■ **THE EXERCISE**
Reproduce the lines verbatim, starting with the first and ending with the line that contains "center [975, 173].", both included.

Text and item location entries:

## start

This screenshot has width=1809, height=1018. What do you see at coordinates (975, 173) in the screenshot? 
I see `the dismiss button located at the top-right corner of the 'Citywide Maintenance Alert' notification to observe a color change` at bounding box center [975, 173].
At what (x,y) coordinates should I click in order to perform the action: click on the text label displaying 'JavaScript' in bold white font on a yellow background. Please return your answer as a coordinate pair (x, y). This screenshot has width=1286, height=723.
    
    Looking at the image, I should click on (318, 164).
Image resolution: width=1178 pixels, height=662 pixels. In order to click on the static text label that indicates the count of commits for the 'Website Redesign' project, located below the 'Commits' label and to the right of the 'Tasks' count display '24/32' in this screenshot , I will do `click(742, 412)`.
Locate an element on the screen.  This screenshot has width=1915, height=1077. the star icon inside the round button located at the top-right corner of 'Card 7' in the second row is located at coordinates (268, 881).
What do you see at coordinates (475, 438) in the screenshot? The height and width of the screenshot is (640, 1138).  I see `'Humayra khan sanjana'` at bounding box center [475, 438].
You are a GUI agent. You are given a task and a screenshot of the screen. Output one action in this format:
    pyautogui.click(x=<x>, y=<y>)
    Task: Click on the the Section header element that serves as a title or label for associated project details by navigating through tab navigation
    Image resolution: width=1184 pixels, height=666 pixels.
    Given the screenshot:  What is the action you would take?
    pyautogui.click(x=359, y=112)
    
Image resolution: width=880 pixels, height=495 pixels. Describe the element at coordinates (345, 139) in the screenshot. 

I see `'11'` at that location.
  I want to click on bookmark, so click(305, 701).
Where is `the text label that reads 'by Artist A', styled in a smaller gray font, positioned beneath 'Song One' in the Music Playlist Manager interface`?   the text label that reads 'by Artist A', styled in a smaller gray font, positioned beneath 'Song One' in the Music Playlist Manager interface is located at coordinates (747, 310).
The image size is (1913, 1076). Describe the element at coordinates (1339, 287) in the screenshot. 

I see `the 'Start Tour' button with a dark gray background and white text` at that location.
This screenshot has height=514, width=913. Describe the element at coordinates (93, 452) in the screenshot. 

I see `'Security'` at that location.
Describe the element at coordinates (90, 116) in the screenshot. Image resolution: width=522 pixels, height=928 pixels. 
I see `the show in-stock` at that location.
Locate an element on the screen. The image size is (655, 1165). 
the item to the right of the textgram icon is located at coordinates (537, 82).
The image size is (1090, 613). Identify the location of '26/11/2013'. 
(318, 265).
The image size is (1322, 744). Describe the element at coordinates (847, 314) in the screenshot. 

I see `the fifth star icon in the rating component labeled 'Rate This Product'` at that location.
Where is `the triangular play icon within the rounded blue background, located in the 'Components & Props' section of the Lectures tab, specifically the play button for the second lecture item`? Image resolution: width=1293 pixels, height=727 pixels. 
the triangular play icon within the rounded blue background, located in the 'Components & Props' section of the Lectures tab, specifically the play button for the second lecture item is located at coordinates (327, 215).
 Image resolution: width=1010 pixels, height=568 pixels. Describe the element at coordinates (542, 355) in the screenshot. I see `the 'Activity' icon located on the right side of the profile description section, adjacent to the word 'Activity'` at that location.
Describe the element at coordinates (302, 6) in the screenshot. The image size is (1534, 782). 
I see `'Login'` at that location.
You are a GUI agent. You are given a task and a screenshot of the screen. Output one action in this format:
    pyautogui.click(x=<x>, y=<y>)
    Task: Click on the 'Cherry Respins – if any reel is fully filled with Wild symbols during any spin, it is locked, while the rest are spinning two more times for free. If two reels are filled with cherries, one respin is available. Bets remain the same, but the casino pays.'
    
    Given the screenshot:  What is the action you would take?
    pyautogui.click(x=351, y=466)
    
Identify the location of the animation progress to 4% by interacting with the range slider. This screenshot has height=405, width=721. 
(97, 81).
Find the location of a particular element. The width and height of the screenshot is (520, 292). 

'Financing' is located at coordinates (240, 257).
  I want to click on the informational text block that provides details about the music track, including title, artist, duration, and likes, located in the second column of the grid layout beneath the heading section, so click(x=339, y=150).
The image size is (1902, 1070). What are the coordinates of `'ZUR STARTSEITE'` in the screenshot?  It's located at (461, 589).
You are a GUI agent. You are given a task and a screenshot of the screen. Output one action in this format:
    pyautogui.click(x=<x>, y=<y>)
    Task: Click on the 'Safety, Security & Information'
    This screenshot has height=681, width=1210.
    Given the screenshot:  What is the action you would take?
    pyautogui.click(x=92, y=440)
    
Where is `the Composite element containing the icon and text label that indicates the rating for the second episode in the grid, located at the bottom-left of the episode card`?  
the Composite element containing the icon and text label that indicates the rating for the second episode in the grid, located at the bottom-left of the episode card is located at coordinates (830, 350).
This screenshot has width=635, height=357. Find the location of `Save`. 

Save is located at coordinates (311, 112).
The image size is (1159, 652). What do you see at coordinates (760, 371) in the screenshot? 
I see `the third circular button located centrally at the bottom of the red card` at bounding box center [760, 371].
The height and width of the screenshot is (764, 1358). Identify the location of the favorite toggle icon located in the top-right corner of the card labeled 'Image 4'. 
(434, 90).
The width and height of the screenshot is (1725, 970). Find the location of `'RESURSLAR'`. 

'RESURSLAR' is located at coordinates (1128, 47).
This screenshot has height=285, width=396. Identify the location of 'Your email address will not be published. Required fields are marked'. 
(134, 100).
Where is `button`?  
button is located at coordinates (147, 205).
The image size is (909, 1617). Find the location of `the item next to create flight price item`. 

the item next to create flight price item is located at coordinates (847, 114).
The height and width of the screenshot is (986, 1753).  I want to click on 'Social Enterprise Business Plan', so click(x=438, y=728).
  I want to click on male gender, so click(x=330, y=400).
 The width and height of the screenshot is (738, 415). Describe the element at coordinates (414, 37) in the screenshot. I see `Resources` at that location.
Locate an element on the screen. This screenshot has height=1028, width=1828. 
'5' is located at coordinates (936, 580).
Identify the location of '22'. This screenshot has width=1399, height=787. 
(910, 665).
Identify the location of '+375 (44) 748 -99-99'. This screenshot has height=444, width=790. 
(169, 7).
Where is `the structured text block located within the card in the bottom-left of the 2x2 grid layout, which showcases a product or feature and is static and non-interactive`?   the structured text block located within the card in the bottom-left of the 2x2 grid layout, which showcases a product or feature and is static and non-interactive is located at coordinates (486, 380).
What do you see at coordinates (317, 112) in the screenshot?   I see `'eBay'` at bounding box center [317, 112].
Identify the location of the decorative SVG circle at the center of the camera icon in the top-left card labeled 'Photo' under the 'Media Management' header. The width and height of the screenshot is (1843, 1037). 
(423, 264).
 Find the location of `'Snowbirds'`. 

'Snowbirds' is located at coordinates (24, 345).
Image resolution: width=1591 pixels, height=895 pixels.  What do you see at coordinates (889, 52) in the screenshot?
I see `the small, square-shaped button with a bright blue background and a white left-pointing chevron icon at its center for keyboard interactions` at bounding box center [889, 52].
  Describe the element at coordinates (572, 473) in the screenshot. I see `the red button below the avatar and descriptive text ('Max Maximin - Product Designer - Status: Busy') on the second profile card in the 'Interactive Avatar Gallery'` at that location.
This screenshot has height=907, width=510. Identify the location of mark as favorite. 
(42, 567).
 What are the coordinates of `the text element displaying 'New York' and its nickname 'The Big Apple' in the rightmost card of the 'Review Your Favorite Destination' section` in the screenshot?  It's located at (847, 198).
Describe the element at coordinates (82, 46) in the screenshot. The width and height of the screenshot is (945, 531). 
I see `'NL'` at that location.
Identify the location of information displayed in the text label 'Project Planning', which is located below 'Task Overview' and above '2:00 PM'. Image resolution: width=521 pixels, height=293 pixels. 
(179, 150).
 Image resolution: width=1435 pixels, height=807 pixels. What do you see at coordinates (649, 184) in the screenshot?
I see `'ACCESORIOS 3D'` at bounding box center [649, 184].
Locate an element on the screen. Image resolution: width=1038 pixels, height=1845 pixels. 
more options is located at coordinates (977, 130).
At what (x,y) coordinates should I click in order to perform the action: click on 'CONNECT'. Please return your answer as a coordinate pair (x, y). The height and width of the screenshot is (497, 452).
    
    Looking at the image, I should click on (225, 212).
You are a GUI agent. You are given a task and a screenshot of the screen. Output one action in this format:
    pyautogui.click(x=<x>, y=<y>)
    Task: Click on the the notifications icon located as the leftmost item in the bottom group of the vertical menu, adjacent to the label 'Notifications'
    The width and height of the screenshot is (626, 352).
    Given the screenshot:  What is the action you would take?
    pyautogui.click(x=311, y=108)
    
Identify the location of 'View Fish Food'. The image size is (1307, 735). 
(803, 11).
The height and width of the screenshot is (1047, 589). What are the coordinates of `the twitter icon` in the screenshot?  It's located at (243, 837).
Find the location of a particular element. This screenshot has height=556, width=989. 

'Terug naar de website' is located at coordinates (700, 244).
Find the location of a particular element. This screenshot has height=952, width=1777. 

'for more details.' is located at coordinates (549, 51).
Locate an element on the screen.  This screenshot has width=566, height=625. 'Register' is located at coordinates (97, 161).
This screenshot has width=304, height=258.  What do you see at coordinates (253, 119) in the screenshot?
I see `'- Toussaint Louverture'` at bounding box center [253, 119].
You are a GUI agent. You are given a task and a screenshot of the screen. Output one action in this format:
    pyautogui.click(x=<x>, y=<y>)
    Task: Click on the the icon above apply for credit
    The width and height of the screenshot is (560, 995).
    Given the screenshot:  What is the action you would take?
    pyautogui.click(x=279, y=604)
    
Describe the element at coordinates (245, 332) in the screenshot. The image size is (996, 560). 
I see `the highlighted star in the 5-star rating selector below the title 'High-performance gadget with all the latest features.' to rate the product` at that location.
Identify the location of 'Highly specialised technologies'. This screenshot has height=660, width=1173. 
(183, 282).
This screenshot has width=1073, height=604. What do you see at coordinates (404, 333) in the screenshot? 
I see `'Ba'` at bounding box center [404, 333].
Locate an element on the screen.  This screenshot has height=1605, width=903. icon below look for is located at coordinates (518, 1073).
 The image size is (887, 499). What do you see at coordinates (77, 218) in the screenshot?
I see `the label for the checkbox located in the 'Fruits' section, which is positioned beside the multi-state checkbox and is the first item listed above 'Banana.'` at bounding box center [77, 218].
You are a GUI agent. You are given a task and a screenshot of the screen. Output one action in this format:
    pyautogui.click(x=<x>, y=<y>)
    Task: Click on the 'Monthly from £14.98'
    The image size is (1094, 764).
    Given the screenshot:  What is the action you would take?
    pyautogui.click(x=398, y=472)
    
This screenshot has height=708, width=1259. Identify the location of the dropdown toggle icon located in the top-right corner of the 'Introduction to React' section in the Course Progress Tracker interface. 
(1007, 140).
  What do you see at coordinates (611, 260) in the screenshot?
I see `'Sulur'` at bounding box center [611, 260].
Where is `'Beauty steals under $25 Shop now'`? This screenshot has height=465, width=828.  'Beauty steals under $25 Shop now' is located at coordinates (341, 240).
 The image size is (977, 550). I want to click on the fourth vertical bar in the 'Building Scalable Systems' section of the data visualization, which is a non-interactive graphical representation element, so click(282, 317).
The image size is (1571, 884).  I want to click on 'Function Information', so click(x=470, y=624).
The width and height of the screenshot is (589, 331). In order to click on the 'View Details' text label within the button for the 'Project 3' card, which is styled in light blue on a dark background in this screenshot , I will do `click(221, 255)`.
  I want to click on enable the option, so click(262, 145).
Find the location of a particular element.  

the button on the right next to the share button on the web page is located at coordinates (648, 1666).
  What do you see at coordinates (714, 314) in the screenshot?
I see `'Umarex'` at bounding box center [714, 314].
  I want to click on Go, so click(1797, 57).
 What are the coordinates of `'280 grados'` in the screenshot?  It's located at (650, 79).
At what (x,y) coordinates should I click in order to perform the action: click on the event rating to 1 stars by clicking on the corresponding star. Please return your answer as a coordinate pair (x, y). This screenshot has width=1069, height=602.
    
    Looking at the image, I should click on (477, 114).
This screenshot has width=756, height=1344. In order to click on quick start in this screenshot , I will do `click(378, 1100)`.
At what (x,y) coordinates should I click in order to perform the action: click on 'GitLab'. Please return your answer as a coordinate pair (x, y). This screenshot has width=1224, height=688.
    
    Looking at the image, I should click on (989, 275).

## end

■ **ANSWER BELOW**
This screenshot has width=1809, height=1018. What do you see at coordinates (975, 173) in the screenshot? 
I see `the dismiss button located at the top-right corner of the 'Citywide Maintenance Alert' notification to observe a color change` at bounding box center [975, 173].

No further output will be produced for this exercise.